I would like to thank the family of D. and M. H— for their festive gift of the Walt Disney “Mickey Mouse Disco” album, which arrived at our household for our dancing and listening pleasure.
This classic piece of vinyl was released in 1979, at the high-water mark of the classic Disco (with a capital d) era. I’m a child of the ‘70s myself, but was just a little too old to groove out to “Mickey Mouse Disco.”
And besides, amongst the small social milieu I called mine, Disco was considered uncool. “Disco Sucks” was something one saw on T-shirts at the time, and something the lead singers of bands said at the high school dance, before breaking into another ‘70s rock song that was, in retrospect, pretty undanceable.
Instead, my eight-track tape machine vibrated to the sounds of Led Zeppelin, Rush, April Wine, et al — when I could get my eight-track machine working, that is (I had to wedge a book of matches underneath a tape to get it to play properly).
But in the late ‘70s, Disco dominated the radio, and those tunes conquered my hippocampus in a way that Rush never could, and are lodged there still. While dancing was never my thing, “The Hustle” is one of those melodies my brain defaults to when my mind goes blank. Which is often.
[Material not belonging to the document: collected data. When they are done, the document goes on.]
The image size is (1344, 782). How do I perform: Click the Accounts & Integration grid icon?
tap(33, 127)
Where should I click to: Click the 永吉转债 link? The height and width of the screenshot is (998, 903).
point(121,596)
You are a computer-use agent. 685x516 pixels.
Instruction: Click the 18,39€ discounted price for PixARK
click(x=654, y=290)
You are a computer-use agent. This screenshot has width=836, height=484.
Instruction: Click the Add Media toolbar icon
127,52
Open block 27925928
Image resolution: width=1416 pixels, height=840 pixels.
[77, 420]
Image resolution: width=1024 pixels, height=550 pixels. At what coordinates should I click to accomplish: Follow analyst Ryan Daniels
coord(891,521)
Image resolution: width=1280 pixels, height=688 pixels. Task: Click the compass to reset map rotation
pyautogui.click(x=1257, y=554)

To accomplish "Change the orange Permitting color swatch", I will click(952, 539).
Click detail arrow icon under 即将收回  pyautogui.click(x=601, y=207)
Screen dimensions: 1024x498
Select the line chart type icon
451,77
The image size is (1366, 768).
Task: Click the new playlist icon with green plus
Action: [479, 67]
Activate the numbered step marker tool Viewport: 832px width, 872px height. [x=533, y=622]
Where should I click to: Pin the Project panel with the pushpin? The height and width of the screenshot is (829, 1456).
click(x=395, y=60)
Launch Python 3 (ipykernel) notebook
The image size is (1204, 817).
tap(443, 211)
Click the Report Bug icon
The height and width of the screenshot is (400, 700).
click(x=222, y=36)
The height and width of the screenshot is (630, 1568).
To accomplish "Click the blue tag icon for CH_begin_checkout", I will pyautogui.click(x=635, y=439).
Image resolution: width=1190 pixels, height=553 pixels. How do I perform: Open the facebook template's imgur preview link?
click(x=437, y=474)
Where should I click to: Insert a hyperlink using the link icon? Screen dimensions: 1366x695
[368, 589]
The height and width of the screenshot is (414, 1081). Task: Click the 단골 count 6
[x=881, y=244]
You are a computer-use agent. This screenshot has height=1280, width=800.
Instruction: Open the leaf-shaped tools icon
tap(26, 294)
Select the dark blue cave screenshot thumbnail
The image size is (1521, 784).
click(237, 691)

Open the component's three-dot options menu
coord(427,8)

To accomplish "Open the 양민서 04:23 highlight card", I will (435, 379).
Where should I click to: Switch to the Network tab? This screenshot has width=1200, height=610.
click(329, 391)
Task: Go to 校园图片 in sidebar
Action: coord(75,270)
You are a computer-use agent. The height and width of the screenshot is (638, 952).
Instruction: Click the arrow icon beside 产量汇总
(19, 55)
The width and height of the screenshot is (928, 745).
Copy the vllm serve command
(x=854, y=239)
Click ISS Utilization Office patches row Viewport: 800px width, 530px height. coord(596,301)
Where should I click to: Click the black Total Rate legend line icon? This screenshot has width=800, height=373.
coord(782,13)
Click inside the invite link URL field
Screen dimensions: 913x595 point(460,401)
This four-on-the-floor beat, with an open hi-hat on the off-beat, a syncopated bass line, swelling orchestration and lyrics about dancing and/or love was exemplified by the “Saturday Night Fever” soundtrack and great performers like the Bee Gees, Tavares, Donna Summer, KC and the Sunshine Band, Lipps Inc, Earth, Wind and Fire, Kool and the Gang, a Taste of Honey, et al.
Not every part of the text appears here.